2005年12月29日木曜日

アメリカのホストファミリー

 暮れにふと思い立って、アメリカにいる私の元ホストペアレンツに電話をかけてみた。私より一回りほど年上なだけの彼らは、高校生の私の面倒を見てくれていたころ、まだ結婚してまもないカップルだった。あれから四半世紀が過ぎて、そんな彼らもそろそろ定年を迎える。ホストマザーとはよくメールでやりとりしているので、それほど久しぶりという感じはなかったが、ホストファーザーと話すのはじつに十数年ぶりだった。  

 彼はパイロットで、無類の機械好きだ。一人で車を運転しているときは、絶対にラジオや音楽をかけない。エンジンの音を聞くのが楽しいのだそうだ。ある朝、ホストファーザーに学校へ送ってもらい、途中、ドーナツ屋で朝食をとったことがあった。彼はそこで紙ナプキンに図を描きながら、どうやって飛行機が浮くのか説明してくれたのだが、私は朝からドーナツにコーヒーという取り合わせと、やたら難しげな説明に参ってしまったのを覚えている。新しい路線を飛ぶ前の晩は、ホストマザーと私が呑気にテレビを見ている横で、彼は航空図らしきもの一心に眺め、翌日からのフライトのコースを頭にたたき込んでいるようだった。  

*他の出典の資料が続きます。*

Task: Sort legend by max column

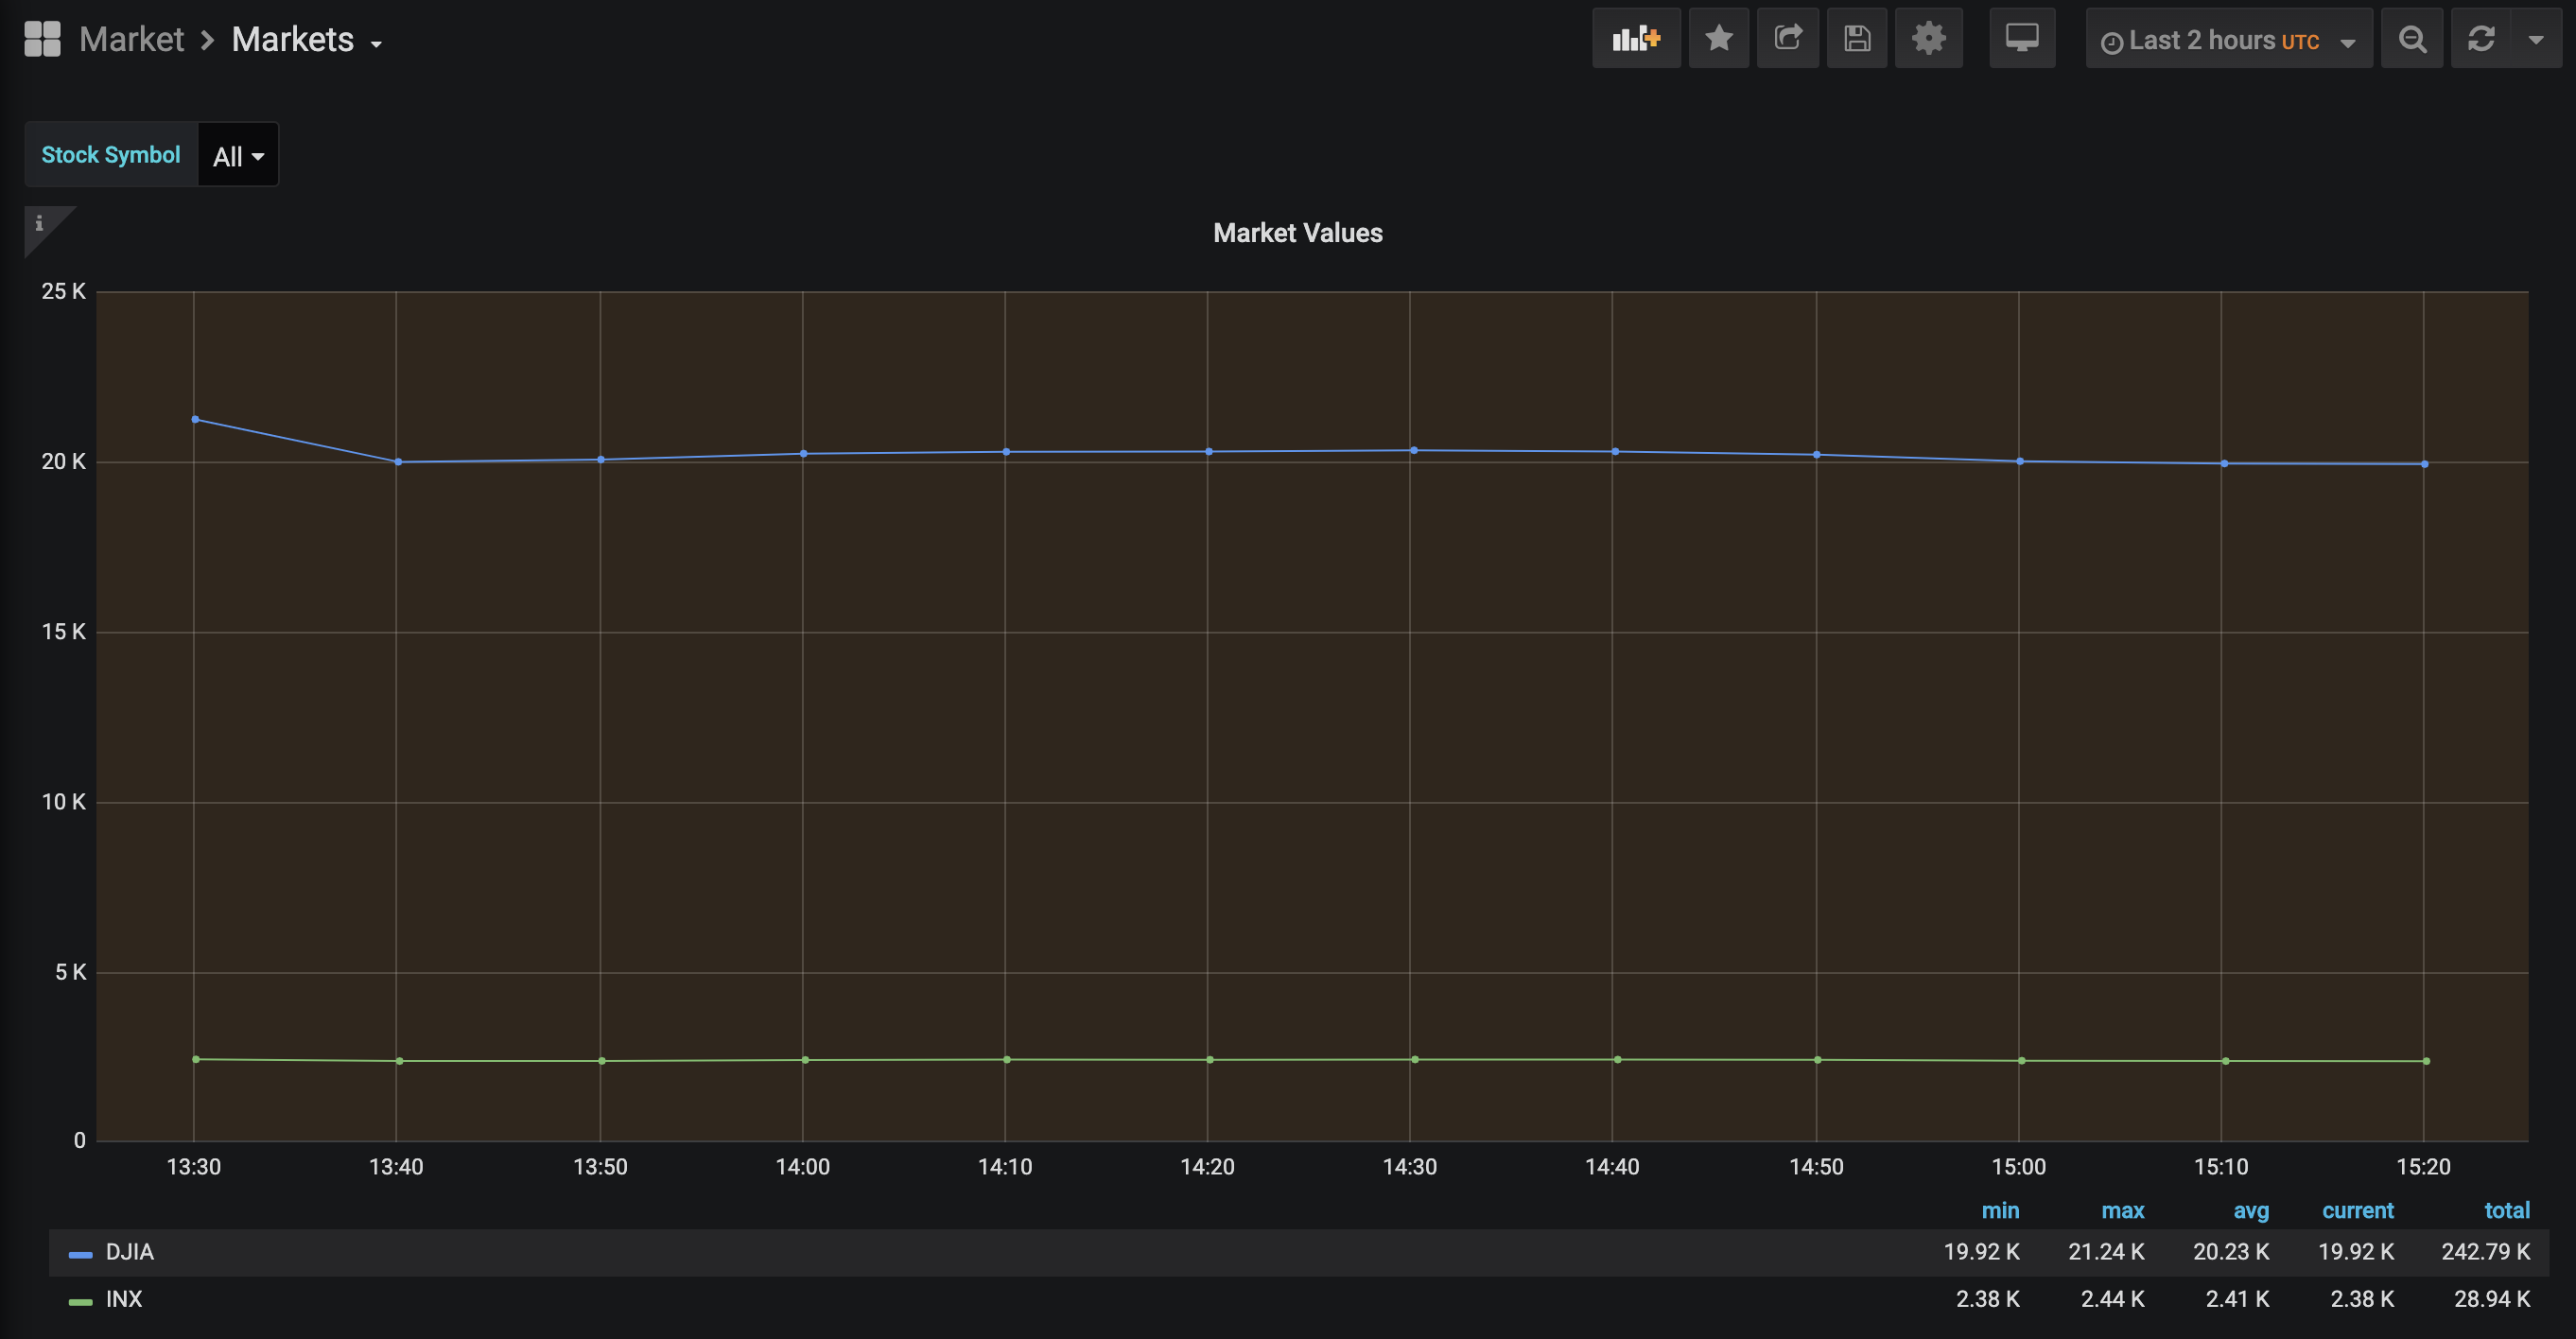Action: pyautogui.click(x=2122, y=1211)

 ホストファーザーは毎日ランニングも欠かさない人だった。私もそんな彼を真似て、灌漑用水路沿いに一マイルほどジョギングをしていた。まだちゃんと運動しているかと聞かれて、時間があるときは泳ぎに行くけど、最近は忙しくて……と弁解すると、彼がこう言うのだ。「最近はみんな忙しすぎる。コンピューターのせいだ。コンピューターばかりいじっているから、みんな忙しいんだ。だから家では絶対にコンピューターは触らない」。そんな言葉を彼の口から聞くとは思いもよらなかった。そうか、あんなに機械や難しいものが得意な彼でも、コンピューターは苦手なのか。それで、彼からはメールもこないのか。そう思ったらおかしくなって、笑いがこみあげてきた。  

 考えてみれば、コンピューターがこれほど普及しだしたのは80年代なかばからだ。そのころすでに40代だったホストファーザーの世代は、ある程度は使えるようになっても、コンピューターにたいする抵抗感がある人が多いのだろう。まあ、そう言う私も、会社に勤めるまでコンピューターなど触ったこともなかった。それでも、いまでは毎日、コンピューターの前で長時間を過ごしている。私にとって、コンピューターはあまりにも日常生活の一部になってしまっているのだ。現に、今回の電話もインターネット電話を使い、70円弱で30分近く話をすることができた。なんと便利になったことか!  

 とはいえ、中学・高校時代からコンピューターに触れてきて、一日の予定管理から株の売買まで、あらゆる機能を活用している若者世代にはかなわない。いまの子供の世代にいたっては、親も充分にコンピューターが使いこなせて、生まれたときから携帯電話やカーナビなど、さまざまな電子機器がそろっていることが当たり前になっている。彼らが大人になったころには、ものごとの価値観が様変わりしているだろう。すべてのものが物理的な距離に支配され非効率的だった時代から、世界中どこでも瞬時に気軽にアクセスできて効率的な時代へと。もっとも、この25年間に便利さを得た代わりに、失ったものもたくさんあるにちがいない。 

 新しい一年はどんな年になるのやら。みなさま、本年もよろしくお願いいたします。